• **DATASET CONTENT**:
- - - -
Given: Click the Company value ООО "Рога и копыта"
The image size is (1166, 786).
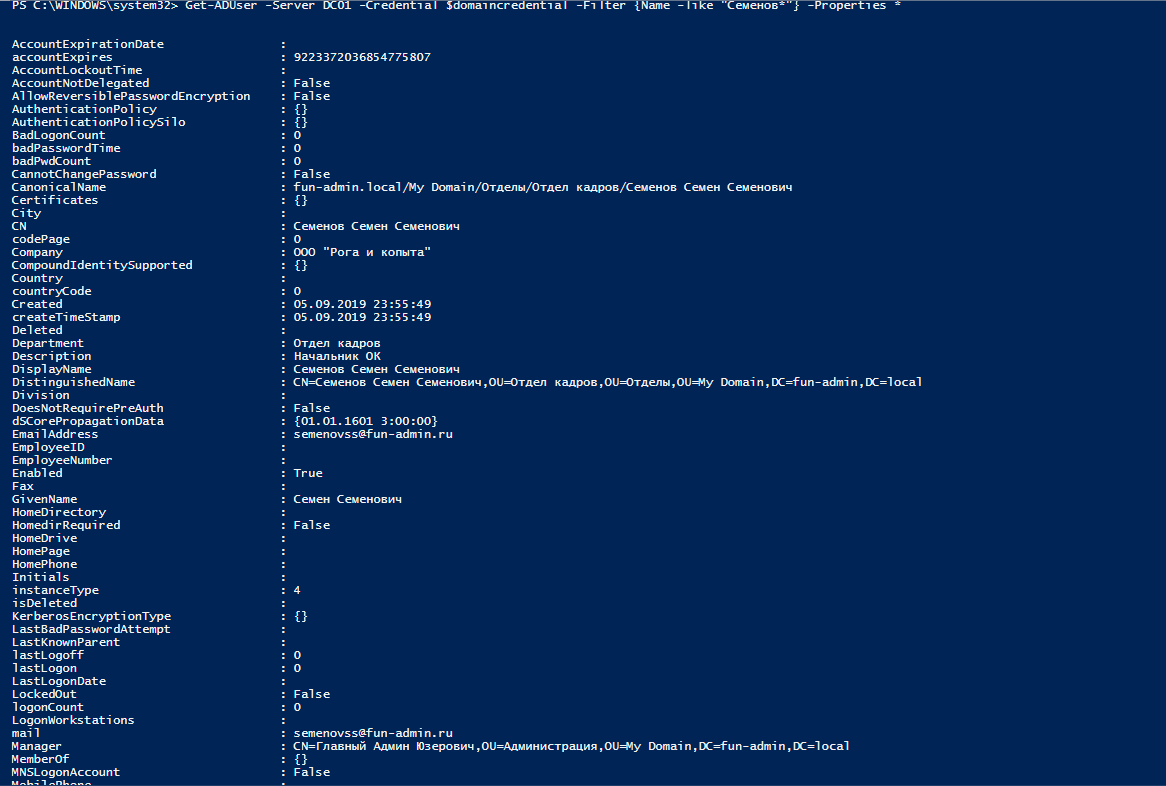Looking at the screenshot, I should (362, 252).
- - - -
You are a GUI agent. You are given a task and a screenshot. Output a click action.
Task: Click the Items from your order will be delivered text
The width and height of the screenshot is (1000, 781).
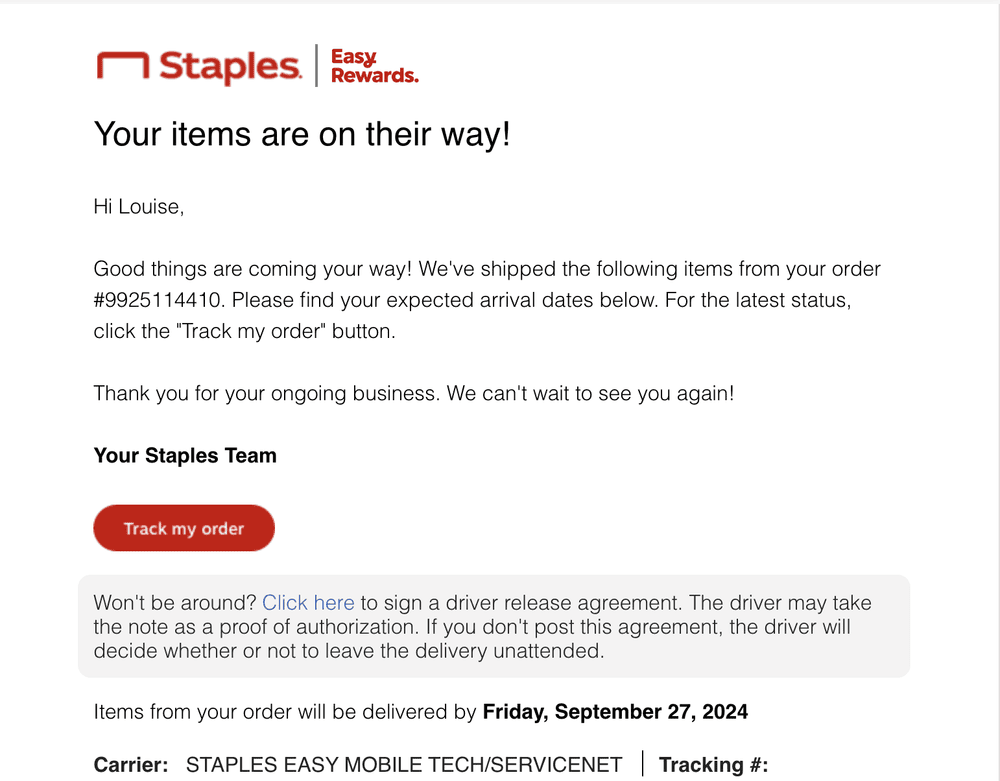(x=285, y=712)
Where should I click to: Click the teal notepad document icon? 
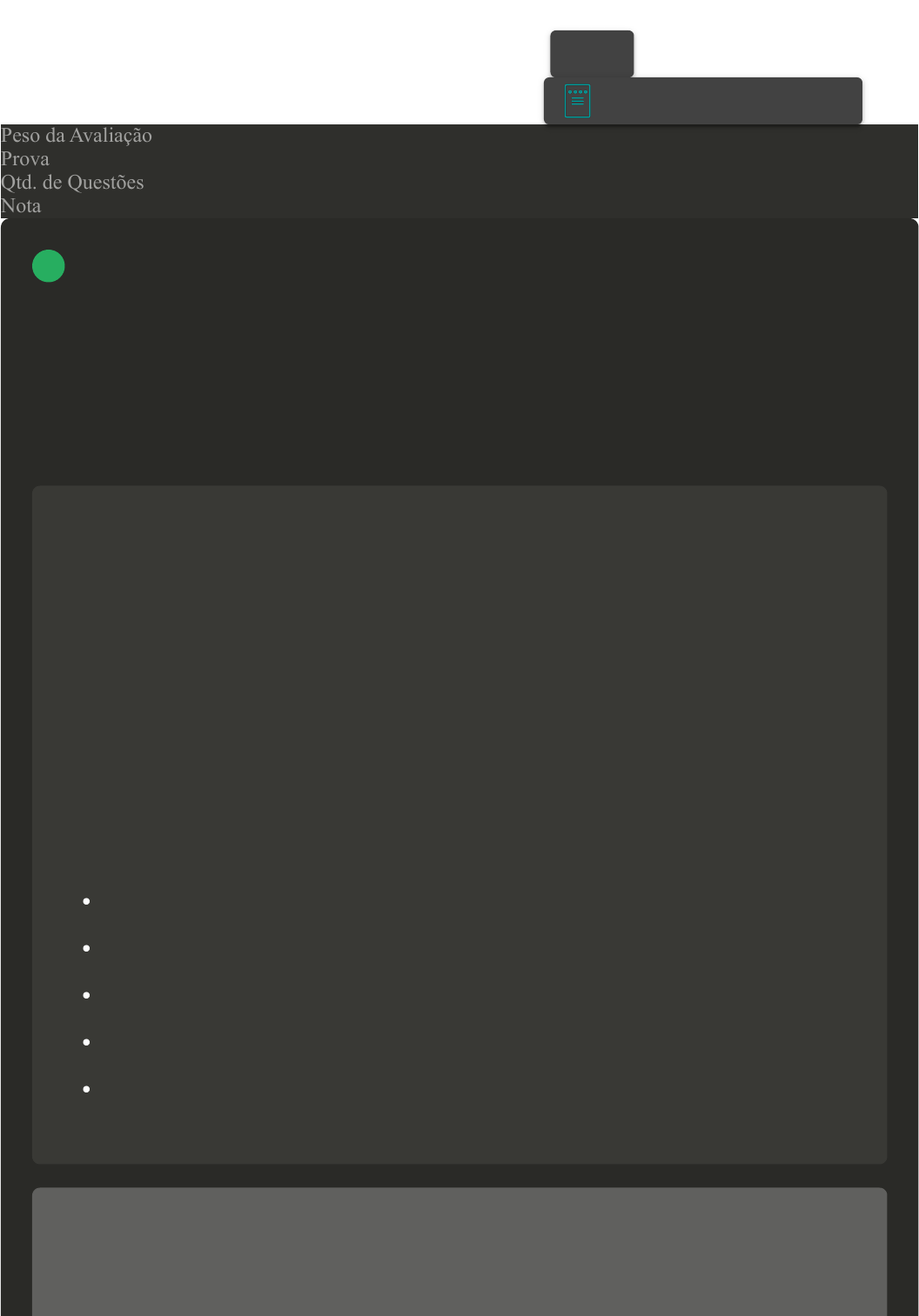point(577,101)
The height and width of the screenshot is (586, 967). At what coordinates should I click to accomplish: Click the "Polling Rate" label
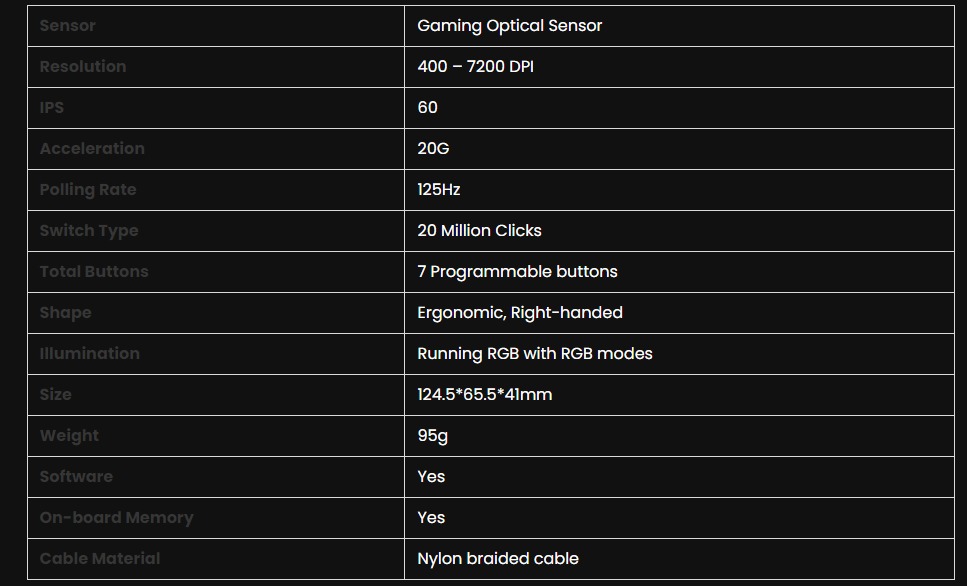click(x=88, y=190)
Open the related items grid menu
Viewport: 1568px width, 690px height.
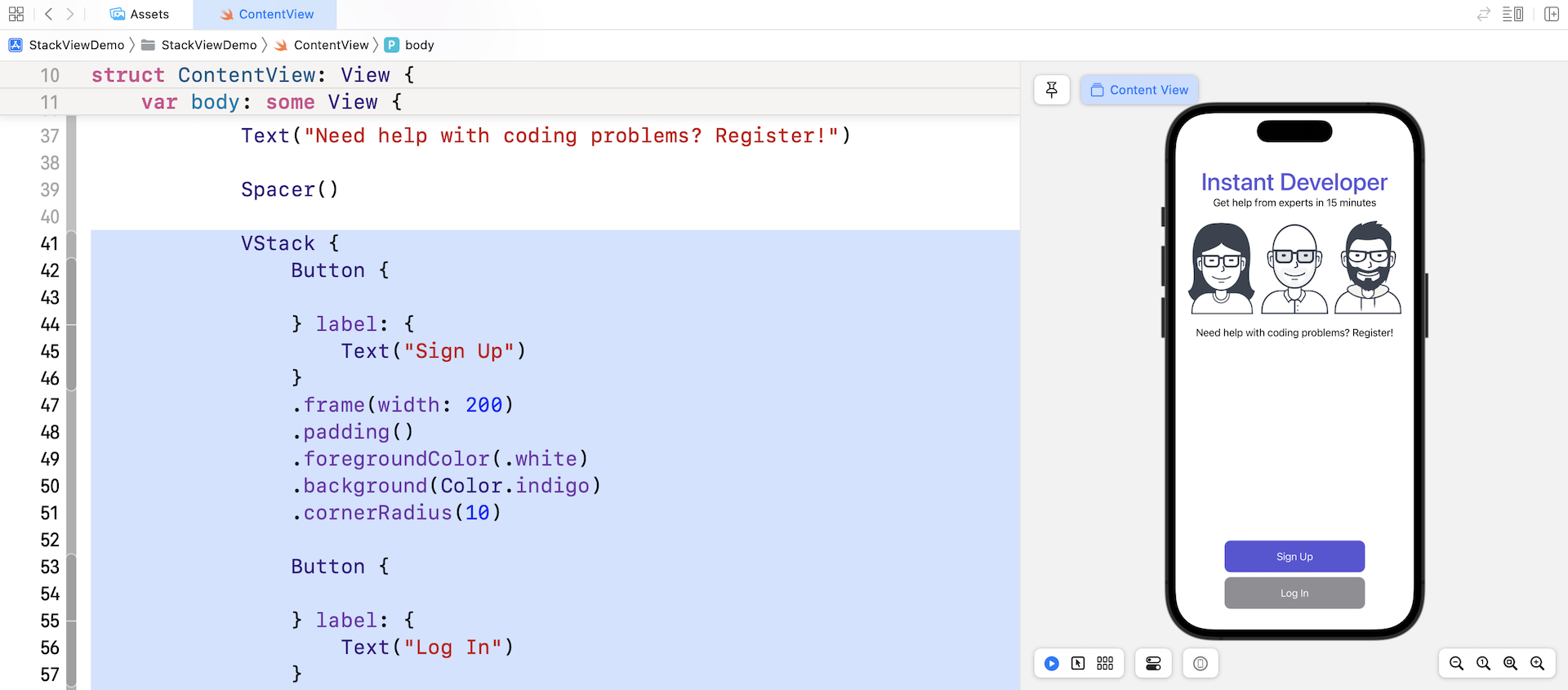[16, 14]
- - - -
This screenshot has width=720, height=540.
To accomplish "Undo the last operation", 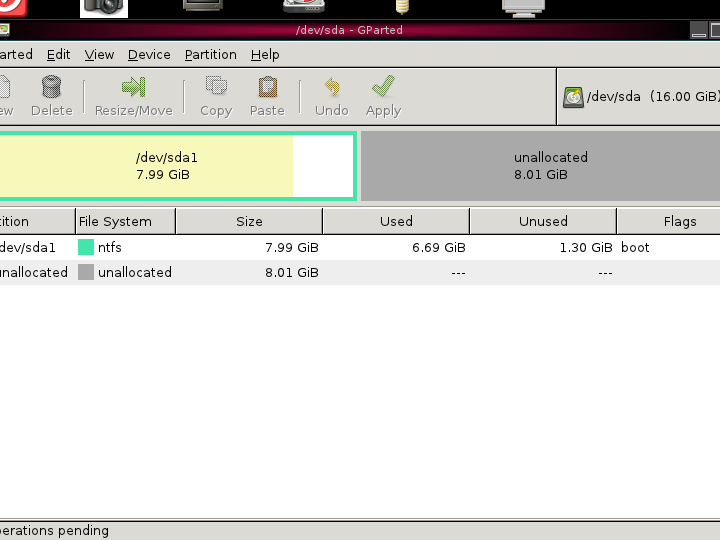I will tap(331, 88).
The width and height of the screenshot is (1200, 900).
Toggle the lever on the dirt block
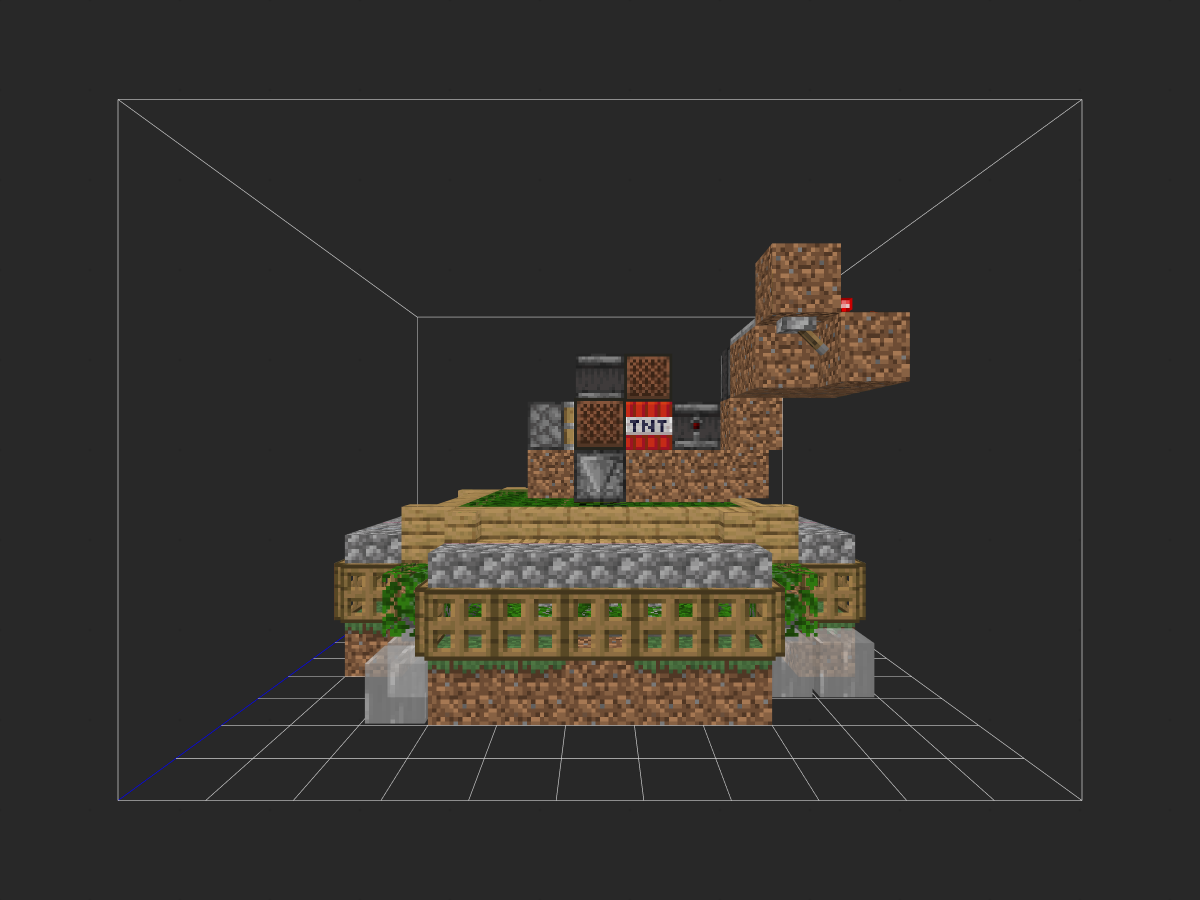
- - - -
• **PROBLEM DETAILS**:
Taking the listing above as the source, transcribe only the lines starting at the line with "The width and height of the screenshot is (1200, 900)." and going through the line with "Toggle the lever on the dirt block", unaltered and with both ends included.

• **SOLUTION TO THIS PROBLEM**:
The width and height of the screenshot is (1200, 900).
Toggle the lever on the dirt block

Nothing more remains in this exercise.